> _Collected data entries_:
━━━━━━━━━━━━━━━━━━━━

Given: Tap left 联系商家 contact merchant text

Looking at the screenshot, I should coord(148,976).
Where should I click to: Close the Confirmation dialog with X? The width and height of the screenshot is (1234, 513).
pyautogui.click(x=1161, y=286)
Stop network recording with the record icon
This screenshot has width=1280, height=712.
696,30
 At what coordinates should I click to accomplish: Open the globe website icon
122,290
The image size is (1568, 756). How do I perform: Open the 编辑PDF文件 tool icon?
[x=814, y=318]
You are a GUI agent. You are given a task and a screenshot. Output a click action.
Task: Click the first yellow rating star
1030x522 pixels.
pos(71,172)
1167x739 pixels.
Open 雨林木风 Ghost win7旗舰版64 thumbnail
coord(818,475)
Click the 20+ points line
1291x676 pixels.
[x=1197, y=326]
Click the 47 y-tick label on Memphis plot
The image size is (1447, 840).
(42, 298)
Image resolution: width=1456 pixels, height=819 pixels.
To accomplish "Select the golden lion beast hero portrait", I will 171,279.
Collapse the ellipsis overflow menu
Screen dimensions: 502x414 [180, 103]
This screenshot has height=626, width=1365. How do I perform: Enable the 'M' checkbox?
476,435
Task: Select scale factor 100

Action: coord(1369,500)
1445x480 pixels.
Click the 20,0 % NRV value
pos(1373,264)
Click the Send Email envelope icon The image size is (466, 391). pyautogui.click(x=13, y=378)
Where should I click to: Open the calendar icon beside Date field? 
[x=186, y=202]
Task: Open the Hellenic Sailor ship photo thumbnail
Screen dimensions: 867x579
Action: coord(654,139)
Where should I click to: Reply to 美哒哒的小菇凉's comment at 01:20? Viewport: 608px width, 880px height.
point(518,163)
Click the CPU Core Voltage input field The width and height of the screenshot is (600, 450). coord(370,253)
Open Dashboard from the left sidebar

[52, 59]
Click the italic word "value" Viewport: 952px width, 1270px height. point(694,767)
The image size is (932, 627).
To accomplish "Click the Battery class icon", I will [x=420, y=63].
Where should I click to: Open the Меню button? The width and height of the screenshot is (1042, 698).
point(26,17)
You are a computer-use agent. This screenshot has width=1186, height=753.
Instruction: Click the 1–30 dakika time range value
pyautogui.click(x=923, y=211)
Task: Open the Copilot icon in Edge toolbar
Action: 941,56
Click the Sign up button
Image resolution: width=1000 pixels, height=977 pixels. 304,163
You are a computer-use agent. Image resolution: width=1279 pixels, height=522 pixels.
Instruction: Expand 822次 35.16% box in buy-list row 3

━━━━━━━━━━━━━━━━━━━━

> _Problem statement_: The required output is every line from the one with "Click the Sign up button" to the final line of the entries, repeated exactly and with nothing else.

> _Task output_:
Click the Sign up button
Image resolution: width=1000 pixels, height=977 pixels. 304,163
You are a computer-use agent. Image resolution: width=1279 pixels, height=522 pixels.
Instruction: Expand 822次 35.16% box in buy-list row 3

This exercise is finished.